Discussion on the Compression of the Resistance Range in Two-port Networks
Load variations are a known problem for resonant conversion systems. With a wide range of variations, each requires a significant change in the switching frequency, complicating EMI compatibility design, and efficiency that would reduce especially in light load conditions. The load variation problem can be significantly reduced with use of dedicated circuitry that would "compress" the variation of the load resistance into a smaller range. Current effort in the scientific community examines a structure that utilizes a passive, lossless network with the combination of passive rectifiers. Although the structure (called resistance compression network) is simple and significant suppression of the load variations is possible, the structure is only applicable to DC-DC conversion systems, where the same effect could be achieved if the active solution had been pursued instead.

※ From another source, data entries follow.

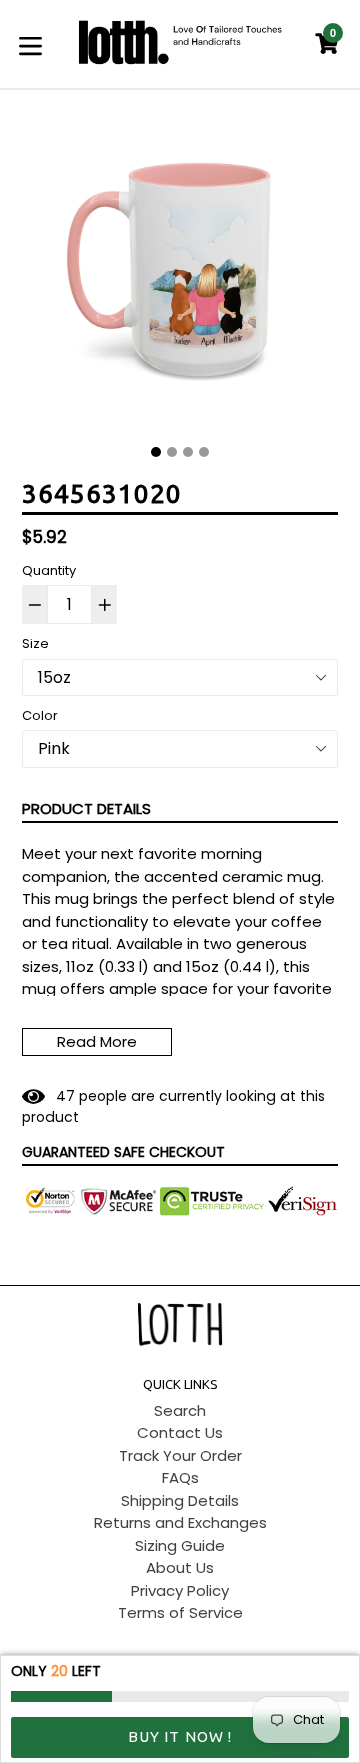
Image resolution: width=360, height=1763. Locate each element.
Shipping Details (180, 1500)
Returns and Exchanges (180, 1522)
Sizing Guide (180, 1545)
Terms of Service (180, 1612)
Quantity (49, 570)
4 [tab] (204, 452)
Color (40, 715)
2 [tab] (172, 452)
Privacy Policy (180, 1590)
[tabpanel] (180, 275)
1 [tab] (156, 452)
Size (35, 643)
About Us (180, 1567)
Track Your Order (180, 1455)
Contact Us (180, 1432)
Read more (97, 1041)
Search (180, 1410)
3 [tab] (188, 452)
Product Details (86, 808)
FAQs (180, 1477)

Thus, this work examines the existence and practicality of the resistance compression networks for resonant power conversion. The investigation has been carried out generalizing a compression network as the Linear, Time-Invariant, lossless two-port network (Fig. 1). ABCD parameters have been used in the analysis. After some mathematical derivations, it was found that such a range in a compression circuit cannot be synthetized. Fig. 2 summarizes the issue. Although the compression can be achieved when looking at the real part of the input impedance (range [10 ω, 100 ω] compressed to [1 ω, 6 ω]), it is not possible to keep the imaginary part of the impedance small. The solution has to be found as a time-variant circuit and one such practical topology will be presented in the full paper, namely a resistive point-compressor, where a range of resistance is compressed to a single point only.